The Obama and Romney campaigns have released duelling campaign videos, highlighting the candidates’ respective gaffes on June 8th.
Obama’s remark in an impromptu press conference that “the private sector is doing fine” has been seized upon by Republicans as proof that he does not understand the economy and is out of touch.
Obama compounded the damage by stating later that day: “It’s absolutely clear the economy is not doing fine” but failing to explain the discrepancy.
The 54-second ad broadcast by the Romney campaign shows Obama uttering the fatal phrase four times, intercut with images of downtrodden Americans saying things such as “We’ve seen layoffs and cutbacks” and “I’m living on $200 a month” against a background of doom music.
Obama had qualified his remark about the private sector with the observation that “weaknesses in our economy have to do with state and local government”.
This led Romney to commit his gaffe, appearing to attack three popular professions: “He [Obama] says we need more firemen, more policemen, more teachers. Did he not get the message of Wisconsin?”
The Obama campaign’s video begins with newspaper headlines about cops and firefighters being laid off, then segues into the Romney remark – “Romney economics: it didn’t work then [when Romney was governor of Massachusetts]. It won’t work now,” it intones.
Things started going wrong for the Obama campaign on June 1st, when the monthly jobs report showed only 69,000 new jobs in May, driving the unemployment rate back up to 8.2 per cent.
Then Republican Scott Walker won the Wisconsin election, becoming the first US governor to withstand a recall and leading to Republican talk of doing away with public sector unions in the US altogether.
It will be awkward for Obama to ask Wisconsinites for their vote in November, after refusing to campaign for the Democratic candidate.
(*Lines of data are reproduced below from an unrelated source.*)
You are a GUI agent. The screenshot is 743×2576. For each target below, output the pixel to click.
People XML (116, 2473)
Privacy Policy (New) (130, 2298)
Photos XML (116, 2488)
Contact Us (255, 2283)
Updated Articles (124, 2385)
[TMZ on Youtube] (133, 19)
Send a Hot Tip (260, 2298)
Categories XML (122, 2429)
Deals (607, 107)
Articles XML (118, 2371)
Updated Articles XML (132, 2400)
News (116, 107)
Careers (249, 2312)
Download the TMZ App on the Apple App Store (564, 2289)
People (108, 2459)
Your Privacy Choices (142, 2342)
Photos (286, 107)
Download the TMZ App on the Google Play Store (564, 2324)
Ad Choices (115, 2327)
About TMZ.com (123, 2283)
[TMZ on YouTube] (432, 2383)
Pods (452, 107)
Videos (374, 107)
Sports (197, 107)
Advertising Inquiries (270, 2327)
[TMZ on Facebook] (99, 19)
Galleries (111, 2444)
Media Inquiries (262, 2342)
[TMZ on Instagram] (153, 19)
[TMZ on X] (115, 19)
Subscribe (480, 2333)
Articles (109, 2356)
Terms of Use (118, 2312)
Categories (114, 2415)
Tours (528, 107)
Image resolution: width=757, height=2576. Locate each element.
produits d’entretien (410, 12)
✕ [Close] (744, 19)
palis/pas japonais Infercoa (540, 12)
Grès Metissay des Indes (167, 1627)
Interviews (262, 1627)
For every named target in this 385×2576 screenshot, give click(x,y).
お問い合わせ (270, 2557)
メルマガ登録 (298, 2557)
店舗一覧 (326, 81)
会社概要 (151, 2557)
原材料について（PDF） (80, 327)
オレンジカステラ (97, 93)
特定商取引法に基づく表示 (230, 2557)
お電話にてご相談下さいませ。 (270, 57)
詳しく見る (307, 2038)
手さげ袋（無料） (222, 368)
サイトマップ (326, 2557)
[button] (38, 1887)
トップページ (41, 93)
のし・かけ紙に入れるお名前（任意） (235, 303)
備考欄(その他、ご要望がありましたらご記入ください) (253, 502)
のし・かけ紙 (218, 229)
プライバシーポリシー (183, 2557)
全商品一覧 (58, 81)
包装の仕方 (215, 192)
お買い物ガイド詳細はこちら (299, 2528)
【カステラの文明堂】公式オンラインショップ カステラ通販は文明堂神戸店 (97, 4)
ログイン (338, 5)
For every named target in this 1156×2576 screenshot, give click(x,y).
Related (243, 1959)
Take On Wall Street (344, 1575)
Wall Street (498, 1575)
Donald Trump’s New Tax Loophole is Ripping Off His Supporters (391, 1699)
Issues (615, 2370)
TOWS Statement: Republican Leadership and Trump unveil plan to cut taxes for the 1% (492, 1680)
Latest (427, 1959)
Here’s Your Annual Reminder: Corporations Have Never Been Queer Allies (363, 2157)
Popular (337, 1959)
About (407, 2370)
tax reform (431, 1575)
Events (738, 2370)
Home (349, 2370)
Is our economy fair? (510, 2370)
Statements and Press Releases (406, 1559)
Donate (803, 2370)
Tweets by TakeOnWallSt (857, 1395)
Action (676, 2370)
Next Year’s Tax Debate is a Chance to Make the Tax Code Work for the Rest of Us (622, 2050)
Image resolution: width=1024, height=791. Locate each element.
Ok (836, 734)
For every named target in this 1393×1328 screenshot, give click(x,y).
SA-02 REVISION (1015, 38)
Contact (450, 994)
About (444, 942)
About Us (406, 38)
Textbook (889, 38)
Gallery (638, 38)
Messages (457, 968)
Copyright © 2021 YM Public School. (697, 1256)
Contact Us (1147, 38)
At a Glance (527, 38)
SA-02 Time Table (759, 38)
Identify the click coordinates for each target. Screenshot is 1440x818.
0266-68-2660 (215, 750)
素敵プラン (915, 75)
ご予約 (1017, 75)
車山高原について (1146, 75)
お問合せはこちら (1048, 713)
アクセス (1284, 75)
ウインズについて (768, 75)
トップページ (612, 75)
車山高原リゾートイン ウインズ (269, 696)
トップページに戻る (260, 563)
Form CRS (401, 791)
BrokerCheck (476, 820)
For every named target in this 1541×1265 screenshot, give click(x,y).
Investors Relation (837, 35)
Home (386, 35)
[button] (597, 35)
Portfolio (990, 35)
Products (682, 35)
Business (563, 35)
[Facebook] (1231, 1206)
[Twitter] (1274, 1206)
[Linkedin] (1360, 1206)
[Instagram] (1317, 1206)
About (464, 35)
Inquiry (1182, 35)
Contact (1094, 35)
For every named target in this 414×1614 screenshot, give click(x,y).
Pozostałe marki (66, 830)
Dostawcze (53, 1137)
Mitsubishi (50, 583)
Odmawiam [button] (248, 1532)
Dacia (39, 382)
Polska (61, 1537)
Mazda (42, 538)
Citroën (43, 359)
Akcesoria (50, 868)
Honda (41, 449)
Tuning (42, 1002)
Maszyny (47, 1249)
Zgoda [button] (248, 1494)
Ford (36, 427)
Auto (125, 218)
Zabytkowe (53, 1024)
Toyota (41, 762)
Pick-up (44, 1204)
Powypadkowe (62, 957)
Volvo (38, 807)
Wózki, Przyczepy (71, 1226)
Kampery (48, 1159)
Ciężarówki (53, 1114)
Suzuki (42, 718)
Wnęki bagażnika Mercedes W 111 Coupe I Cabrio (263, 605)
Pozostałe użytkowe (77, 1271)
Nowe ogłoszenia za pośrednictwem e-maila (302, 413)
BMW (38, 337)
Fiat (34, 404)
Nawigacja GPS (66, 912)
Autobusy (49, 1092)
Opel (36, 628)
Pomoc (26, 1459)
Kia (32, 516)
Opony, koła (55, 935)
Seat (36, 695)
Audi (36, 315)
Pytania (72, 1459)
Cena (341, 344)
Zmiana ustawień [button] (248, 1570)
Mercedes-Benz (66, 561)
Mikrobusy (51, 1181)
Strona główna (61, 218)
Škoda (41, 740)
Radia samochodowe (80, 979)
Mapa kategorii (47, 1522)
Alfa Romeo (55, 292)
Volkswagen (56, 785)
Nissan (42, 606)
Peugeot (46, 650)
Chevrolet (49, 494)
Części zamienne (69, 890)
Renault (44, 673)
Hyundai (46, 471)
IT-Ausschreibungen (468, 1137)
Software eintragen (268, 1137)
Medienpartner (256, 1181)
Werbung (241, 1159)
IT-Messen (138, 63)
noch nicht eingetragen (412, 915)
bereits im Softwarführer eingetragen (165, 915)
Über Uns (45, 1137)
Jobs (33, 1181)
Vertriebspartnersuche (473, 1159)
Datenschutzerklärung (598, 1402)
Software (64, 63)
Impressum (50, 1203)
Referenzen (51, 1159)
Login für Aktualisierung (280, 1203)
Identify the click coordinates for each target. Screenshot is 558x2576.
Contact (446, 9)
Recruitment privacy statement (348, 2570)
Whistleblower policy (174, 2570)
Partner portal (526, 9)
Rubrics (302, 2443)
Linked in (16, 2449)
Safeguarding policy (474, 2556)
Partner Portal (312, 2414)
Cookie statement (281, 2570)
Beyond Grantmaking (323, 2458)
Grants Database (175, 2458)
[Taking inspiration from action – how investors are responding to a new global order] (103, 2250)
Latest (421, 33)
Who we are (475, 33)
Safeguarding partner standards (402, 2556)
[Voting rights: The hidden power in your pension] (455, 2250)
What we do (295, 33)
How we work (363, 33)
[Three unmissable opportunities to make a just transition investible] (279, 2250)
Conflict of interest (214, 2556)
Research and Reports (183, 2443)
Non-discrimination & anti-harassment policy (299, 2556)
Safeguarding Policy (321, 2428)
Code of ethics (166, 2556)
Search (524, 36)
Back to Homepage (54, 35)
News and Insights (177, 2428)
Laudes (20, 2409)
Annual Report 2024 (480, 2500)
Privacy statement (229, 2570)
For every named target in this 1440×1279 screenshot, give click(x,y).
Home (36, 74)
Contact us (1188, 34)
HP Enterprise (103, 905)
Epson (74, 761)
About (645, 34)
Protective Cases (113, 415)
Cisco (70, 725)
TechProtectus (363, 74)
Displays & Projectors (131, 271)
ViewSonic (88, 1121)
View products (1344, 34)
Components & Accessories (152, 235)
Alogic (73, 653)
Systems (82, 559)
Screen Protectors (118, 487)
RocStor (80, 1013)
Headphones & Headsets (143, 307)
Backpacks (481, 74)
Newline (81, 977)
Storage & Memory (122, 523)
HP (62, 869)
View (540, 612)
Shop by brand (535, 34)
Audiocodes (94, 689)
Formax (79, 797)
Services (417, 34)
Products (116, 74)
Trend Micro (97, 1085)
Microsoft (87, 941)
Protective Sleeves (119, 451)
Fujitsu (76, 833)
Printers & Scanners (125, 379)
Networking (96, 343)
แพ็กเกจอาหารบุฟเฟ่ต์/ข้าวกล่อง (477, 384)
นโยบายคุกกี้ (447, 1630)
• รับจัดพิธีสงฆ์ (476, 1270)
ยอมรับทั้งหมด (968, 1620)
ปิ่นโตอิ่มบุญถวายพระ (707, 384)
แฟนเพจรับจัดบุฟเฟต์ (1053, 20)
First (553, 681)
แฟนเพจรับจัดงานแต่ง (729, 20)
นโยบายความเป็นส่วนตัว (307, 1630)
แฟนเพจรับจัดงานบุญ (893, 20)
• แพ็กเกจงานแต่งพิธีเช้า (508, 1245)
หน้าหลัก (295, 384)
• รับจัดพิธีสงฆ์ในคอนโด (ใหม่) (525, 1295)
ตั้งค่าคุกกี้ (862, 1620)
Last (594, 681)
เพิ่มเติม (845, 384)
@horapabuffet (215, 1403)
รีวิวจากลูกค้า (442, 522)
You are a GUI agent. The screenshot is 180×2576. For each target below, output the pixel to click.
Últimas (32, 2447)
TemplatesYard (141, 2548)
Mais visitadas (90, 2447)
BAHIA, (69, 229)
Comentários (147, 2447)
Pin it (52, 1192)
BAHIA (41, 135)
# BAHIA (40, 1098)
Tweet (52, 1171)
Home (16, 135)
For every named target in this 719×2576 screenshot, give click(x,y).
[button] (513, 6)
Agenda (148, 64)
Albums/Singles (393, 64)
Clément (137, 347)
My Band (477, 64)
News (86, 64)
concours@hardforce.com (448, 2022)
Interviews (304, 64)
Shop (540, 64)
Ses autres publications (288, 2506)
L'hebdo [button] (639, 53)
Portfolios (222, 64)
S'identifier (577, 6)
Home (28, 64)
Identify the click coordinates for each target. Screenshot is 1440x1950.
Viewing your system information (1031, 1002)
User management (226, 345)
He won Wisconsin by 14 points in 2008 – it is now considered a swing state.
Former president Bill Clinton deepened Obama’s woes by telling a television interviewer the economy is so fragile that the Bush- era tax cuts should be extended to avoid the US falling off the “fiscal cliff” – $600 billion in automatic cuts, which would send the economy into recession – at the end of the year. Clinton is campaigning for Obama but his pronouncement – for which he later apologised – is diametrically opposed to Obama’s policy.
It was then reported that Romney raised $16 million or 30 per cent more than the Obama campaign in May. Predictions that Obama’s would be “the first billion-dollar campaign” began to look doubtful.
Republicans raised an uproar over books and press reports detailing Obama’s assassination campaign against al-Qaeda and his cyber war against Iran, accusing the administration of leaking classified information to “make Obama look tough”.
The White House could have defied them to say what secrets had been divulged.
Instead, attorney general Eric Holder assigned two US attorneys to lead criminal investigations into alleged leaks. One of the cruellest assessments came from Peggy Noonan, a conservative commentator for the Wall Street Journal.
“President Obama’s problem now isn’t what Wisconsin did, it’s how he looks each day,” Noonan wrote, “careening around, always in flight, a superfluous figure. No one even looks to him for leadership now. He doesn’t go to Wisconsin, where the fight is. He goes to Sarah Jessica Parker’s place, where the money is.”
Obama will attend a fundraiser at the star’s New York home on Thursday.
Only a few months ago, the US economy was adding 200,000 jobs a month. Romney battled through a messy primary season that looked certain to leave scars, but now Romney’s gaffes are all but forgotten and Obama’s remark about the private sector is widely compared to Republican senator John McCain’s comment in 2008 that “the fundamentals of our economy are strong” as the global financial system teetered on the brink of collapse.